Jornalista aponta influência de Lula na contratação de Guido Mantega pelo Banco Master
O envolvimento do presidente Luiz Inácio Lula da Silva com as figuras centrais do “Caso Master” ganhou um novo desdobramento. Segundo informações reveladas pelo jornalista Claudio Dantas, a contratação do ex-ministro da Fazenda, Guido Mantega, pelo banqueiro Daniel Vorcaro teve participação ativa do próprio presidente da República.

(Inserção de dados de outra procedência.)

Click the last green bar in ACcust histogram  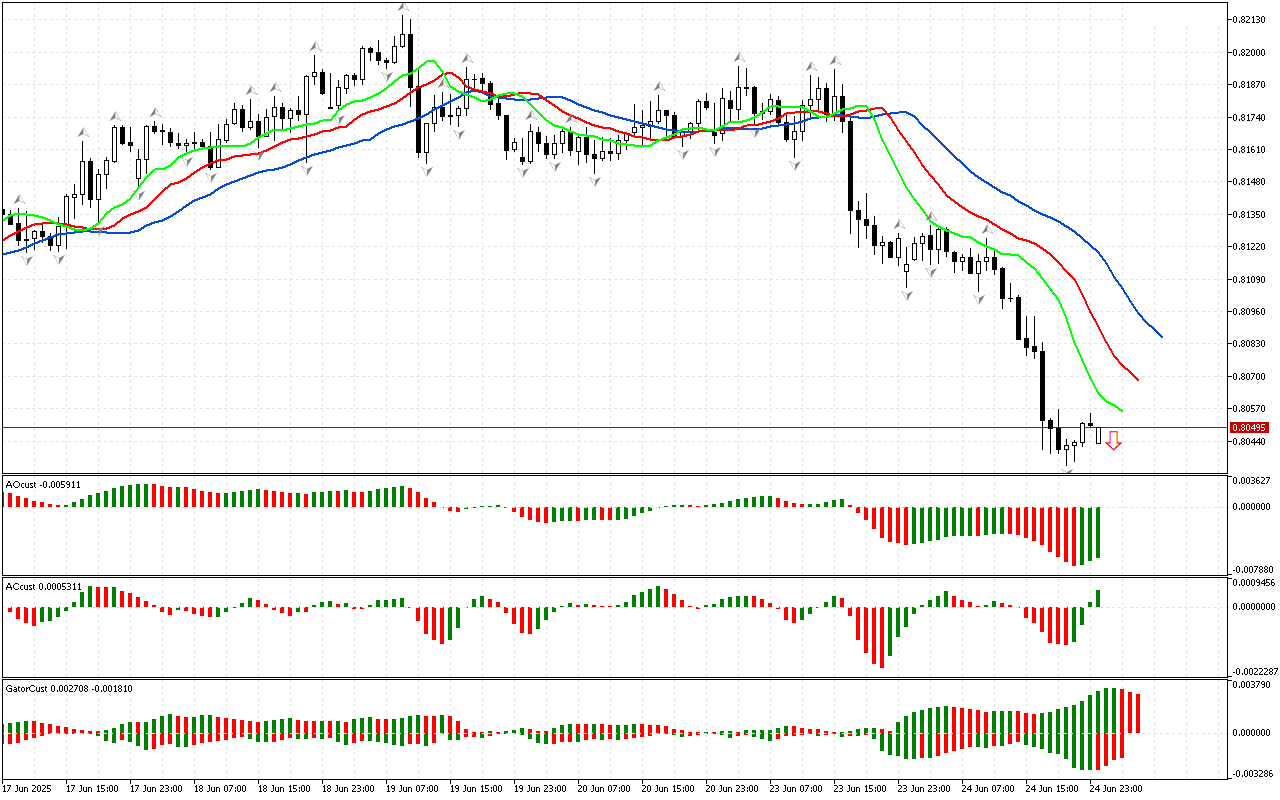[x=1098, y=598]
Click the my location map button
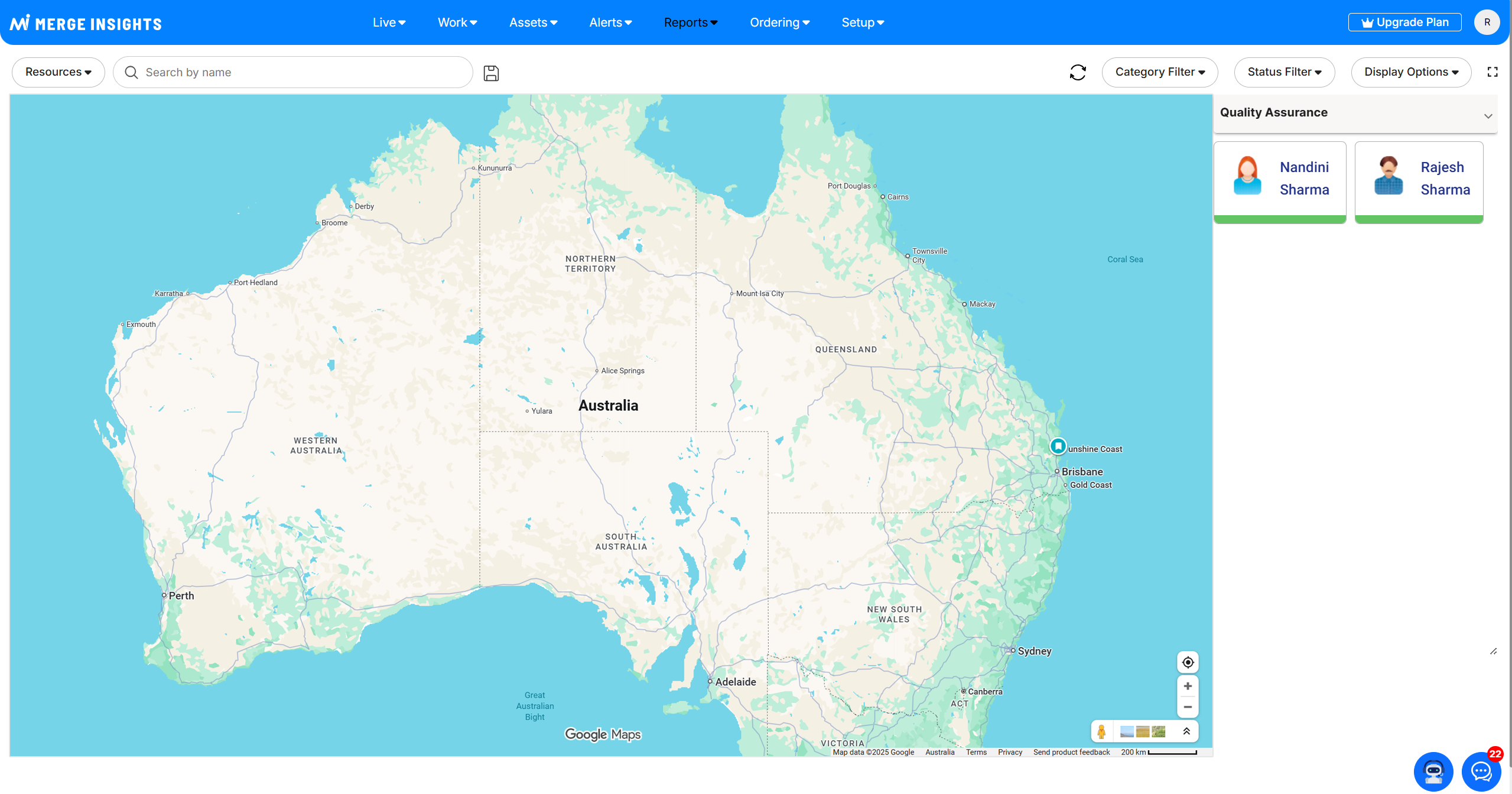 (1188, 662)
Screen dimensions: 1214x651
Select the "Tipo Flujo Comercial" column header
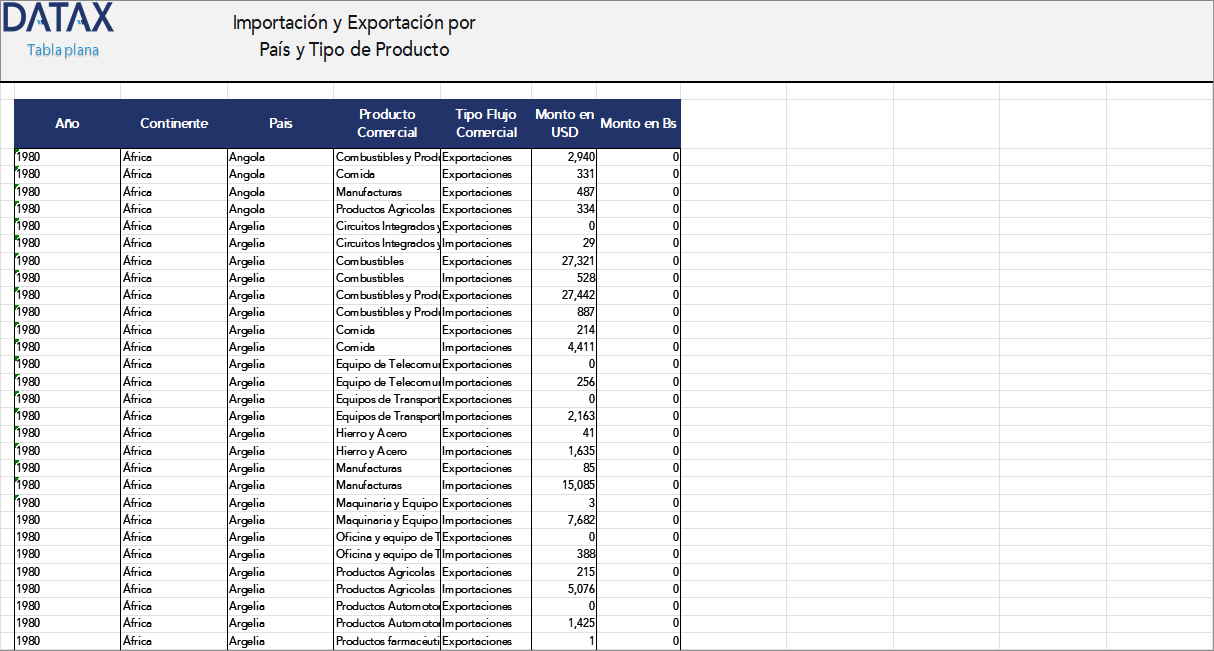click(x=486, y=123)
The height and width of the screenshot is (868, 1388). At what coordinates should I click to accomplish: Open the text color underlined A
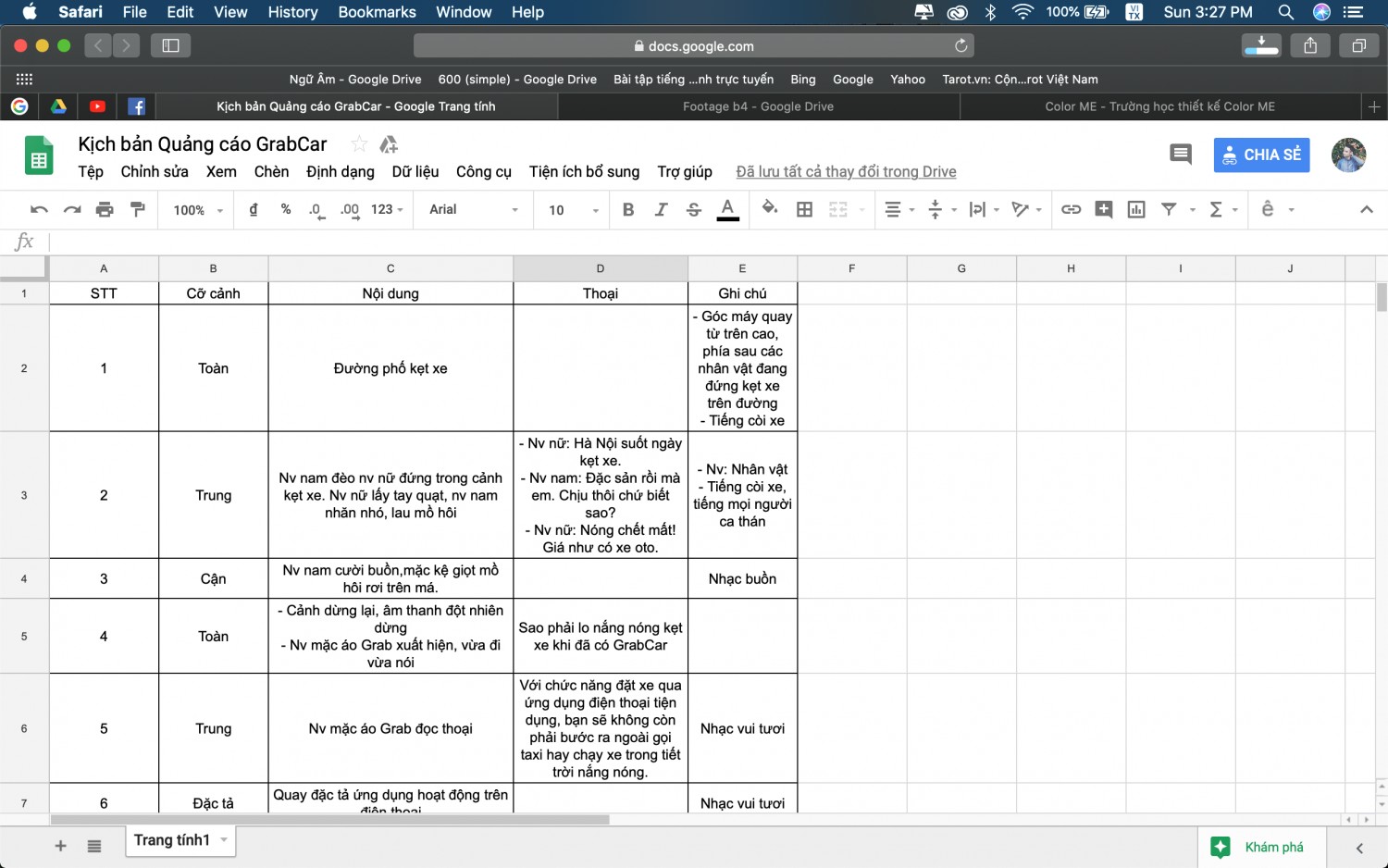click(728, 209)
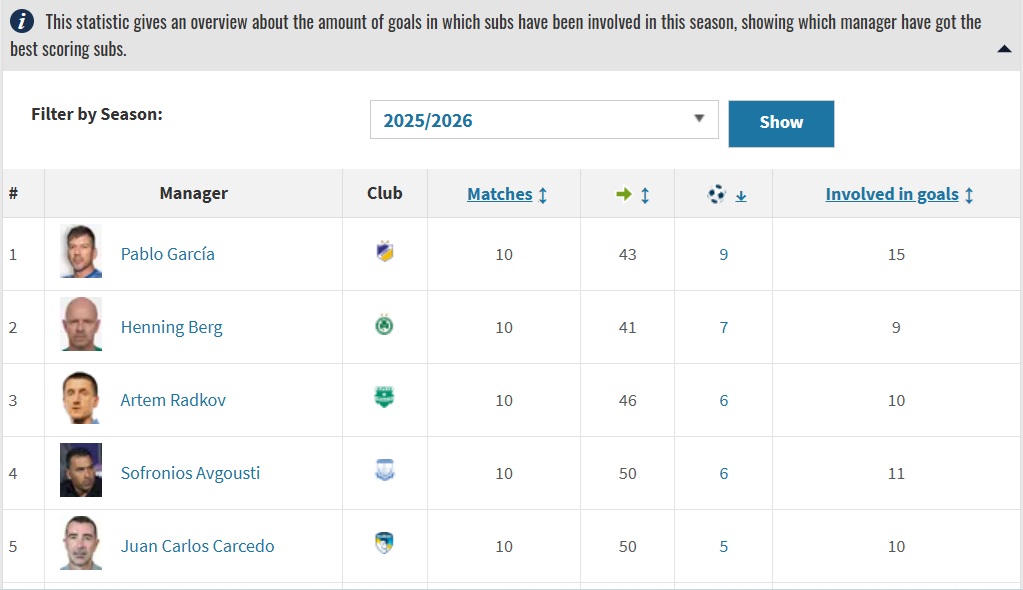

A nomeação de Mantega ao cargo de “consultor de luxo” no Banco Master — com rendimentos mensais estimados em R$ 1 milhão — teria sido articulada como uma espécie de “prêmio de consolação”.
O caminho até o Master
De acordo com a reportagem, antes de ser abrigado por Vorcaro, o Planalto tentou por meses emplacar Mantega na Vale. A intenção inicial era colocá-lo como presidente da mineradora, substituindo Eduardo Bartolomeo, e posteriormente como integrante do Conselho de Administração.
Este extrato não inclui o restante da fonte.